This recipe for Tuscan white bean soup is hearty. It is a meal by itself, or serve with bread and a salad.
Serves 6-8 for a meal
- 1 pound white beans
- 2 tablespoon olive oil
- 1 onion
- 3 cloves garlic
- ¾ small bunch celery
- 1½ tomatoes
- 2 medium zucchini
- ¼ head white cabbage
- ¼ bunch parsley
- 2 teaspoons fresh rosemary
- ½ tsp red pepper flakes
- 1 teaspoon lemon juice from fresh lemon
- 2 teaspoons salt
- ½ teaspoon pepper
- Cook white beans until done, reserving cooking liquid. Cook in pressure cooker about 25 minutes or soak overnight and cook on stove until soft.
- Dice onion, carrot and celery and tomato.
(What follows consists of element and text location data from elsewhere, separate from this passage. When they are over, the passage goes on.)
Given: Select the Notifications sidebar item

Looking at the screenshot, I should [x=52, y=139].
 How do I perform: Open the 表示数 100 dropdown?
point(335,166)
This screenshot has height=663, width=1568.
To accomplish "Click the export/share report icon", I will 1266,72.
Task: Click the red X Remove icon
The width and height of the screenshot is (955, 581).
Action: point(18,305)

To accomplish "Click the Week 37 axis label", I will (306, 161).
Keep tomato separate from other ingredients. Slice cabbage thinly, cut zucchini into thin half slices, and keep them separate from carrots, celery and onion. Press garlic and set aside. Remove stems from parsley and mince, keep separate.
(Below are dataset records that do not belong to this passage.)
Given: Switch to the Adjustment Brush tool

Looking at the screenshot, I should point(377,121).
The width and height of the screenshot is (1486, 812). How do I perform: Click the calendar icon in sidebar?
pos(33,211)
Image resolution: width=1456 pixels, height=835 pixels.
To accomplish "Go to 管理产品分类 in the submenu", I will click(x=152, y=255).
- In a large stockpot, turn heat to medium. Add olive oil, wait one minute and then add chopped onion, carrot, celery, and garlic. Cook for 5 minutes. Adjust flame as needed.
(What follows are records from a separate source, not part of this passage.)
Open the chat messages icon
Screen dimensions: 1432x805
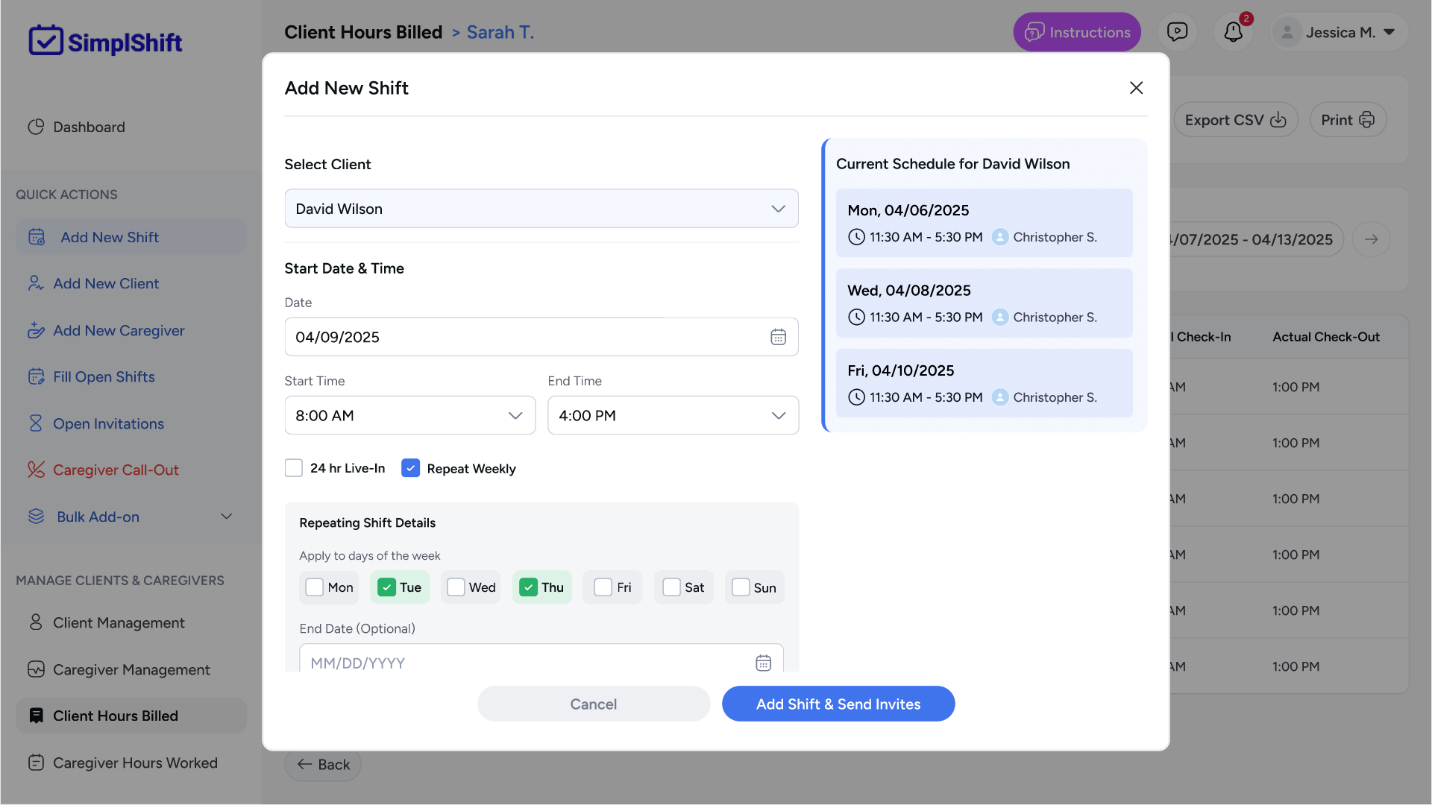coord(1177,31)
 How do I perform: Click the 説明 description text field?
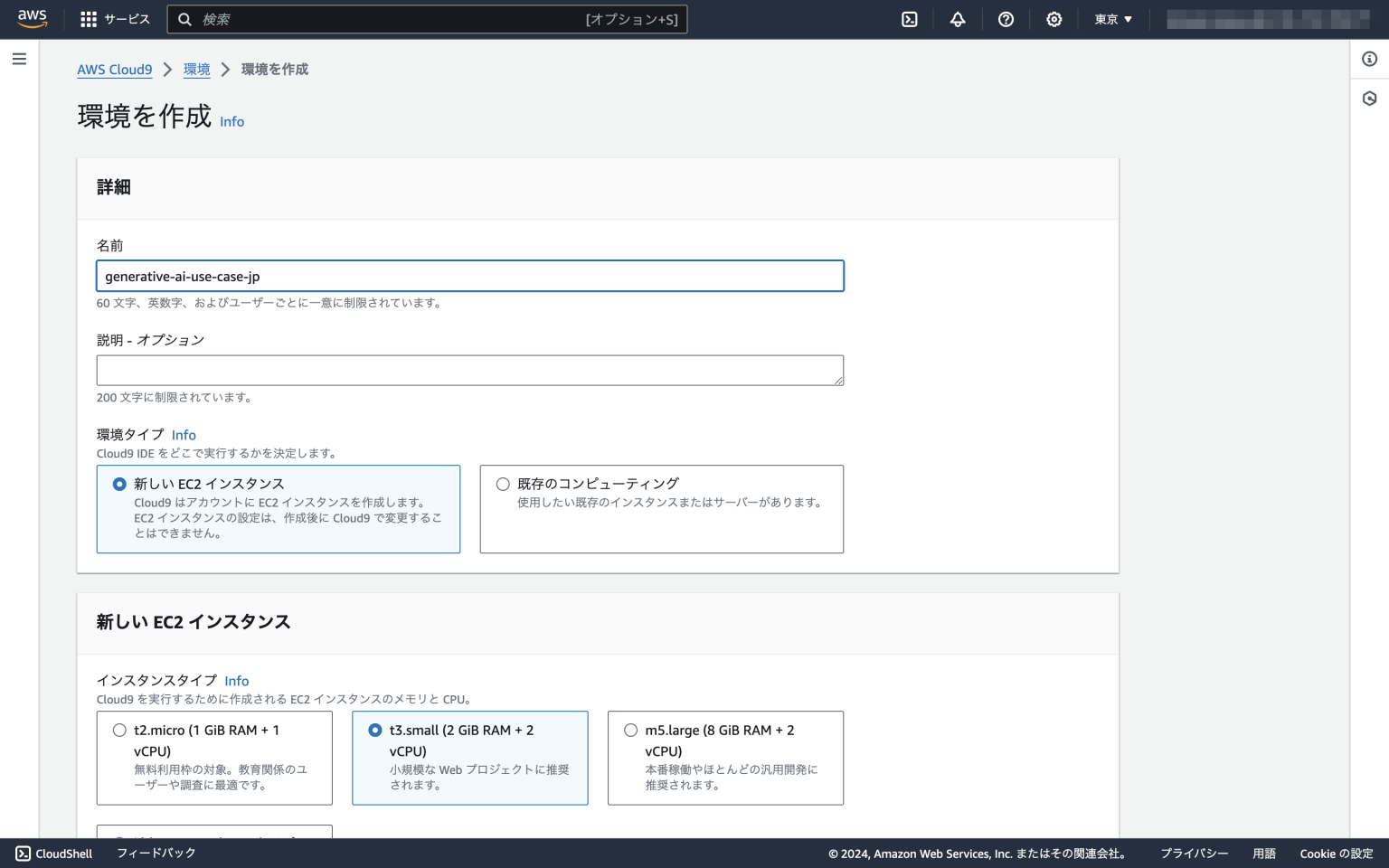tap(469, 370)
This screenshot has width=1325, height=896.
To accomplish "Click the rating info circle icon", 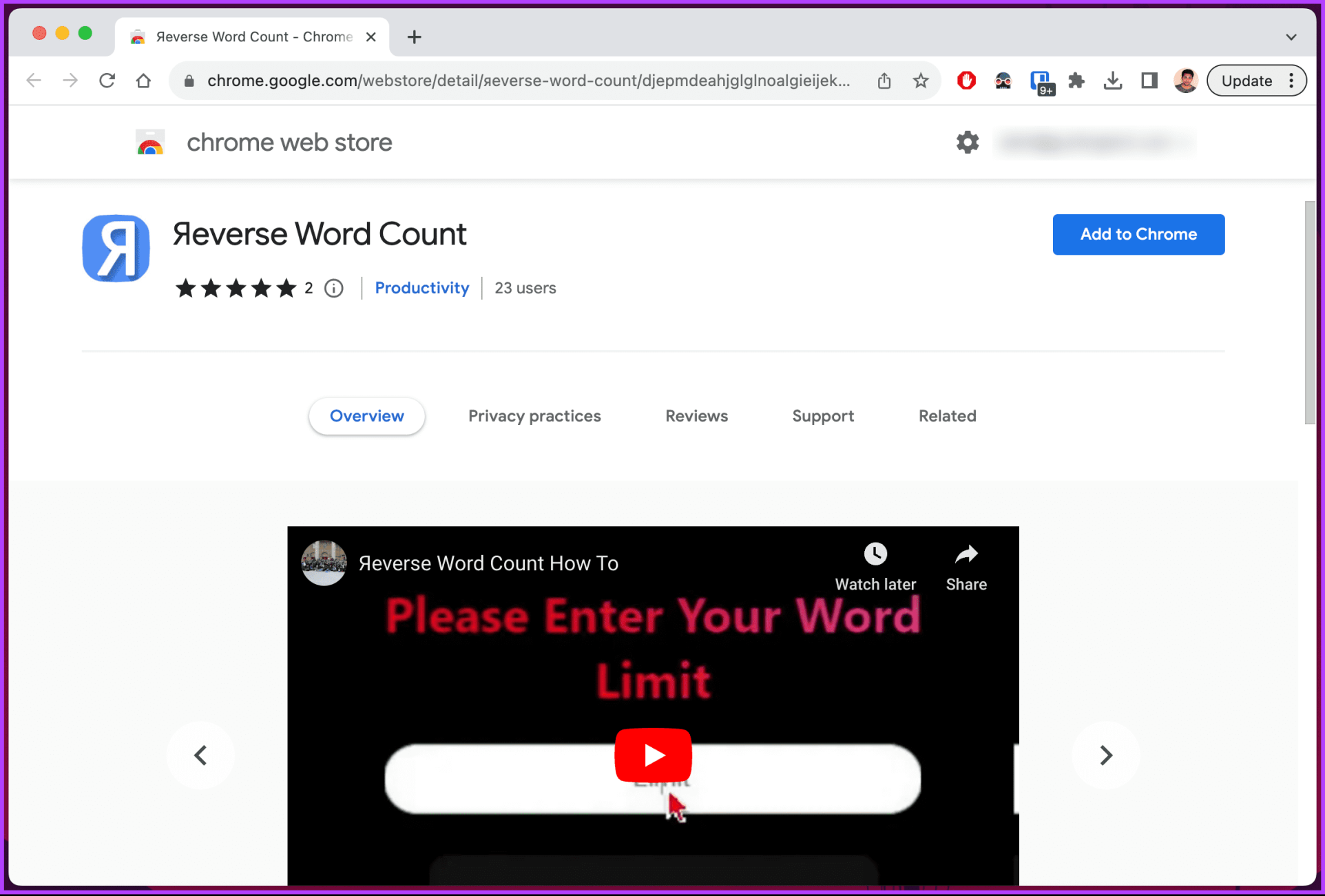I will pyautogui.click(x=334, y=288).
- Add chopped zucchini, cabbage, tomato and spices, except parsley.
- Add beans and reserved liquid. Adjust flame. Mix well, and continue to cook about 10 minutes more, stirring to prevent sticking and burning in bottom of pot.
- Blend about 2/3 of the soup in a blender, transferring to a second pot. Add 1/3 of them mixture left whole. Add lemon juice and minced parsley. Taste, and adjust seasonings if needed.
Enjoy with a green salad or whole wheat bread.